Title: The Revealed
Author: Jessica Hickam
Length: 413 pages
Rating: 3 Stars
Lily Atwood lives in what used to be called Washington, D.C. Her father is one of the most powerful men in the world, having been a vital part of rebuilding and reuniting humanity after the war that killed over five billion people. Now he’s running to be one of its leaders.
But in the rediscovered peace on Earth, a new enemy has risen. They call themselves the Revealed – a powerful underground organization that has been kidnapping 18 year olds across the globe without reservation. No one knows why they are kidnapping these teens, but it’s clear something is different about these people. They can set fires with a snap of their fingers and create a wind strong enough to barrel over a tree with a flick of their wrist. No one has been able to stop them, and they have targeted Lily as their next victim.
But Lily has waited too long to break free from her father’s shadow to let some rebel organization just ruin everything.

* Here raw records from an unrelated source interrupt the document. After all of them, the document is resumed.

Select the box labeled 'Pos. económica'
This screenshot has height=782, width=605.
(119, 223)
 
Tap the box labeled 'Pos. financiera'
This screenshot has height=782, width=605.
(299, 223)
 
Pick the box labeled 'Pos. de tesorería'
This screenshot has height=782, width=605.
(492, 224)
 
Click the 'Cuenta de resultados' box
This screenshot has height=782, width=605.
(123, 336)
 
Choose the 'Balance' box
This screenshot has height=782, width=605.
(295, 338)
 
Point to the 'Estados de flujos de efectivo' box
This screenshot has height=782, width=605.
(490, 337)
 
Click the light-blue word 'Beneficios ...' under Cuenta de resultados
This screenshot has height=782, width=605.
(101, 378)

Not without a fight. -Goodreads
This is not a bad book. In fact, all things considered, it is quite well written. What stands out as a major flaw of this read however, is the inordinate amount of time that leading lady, Lily Atwood, spends worrying and fretting over her emanate abduction by the enigmatic organization known as The Revealed, and the actual anticlimactic occurrence at somewhere around 60%.
Lily is written to be somewhat of a rebel, but comes off as a bit naive and sorely in need of the protection offered by her counterpart and unlikely love interest, Kai Westerfield. Though Kai has a serious case of the "young white knight" going on, his saving of the princess gets a little too convenient as time goes on.
The fact that so much of this read was dedicated to mundane details and setup, really works against its plot when the true meat of the story is exposed at its final 40%.
The Xmen feel of her time with The Revealed, and all the plot twists and turns that result, are rushed and underdeveloped.
This book is saved by the fact that it is a book one. As such, there is plenty of room for further character development and fleshing out of the story in later installments.
This is a very quick read, and as such would make good palate cleanser between heavier reads.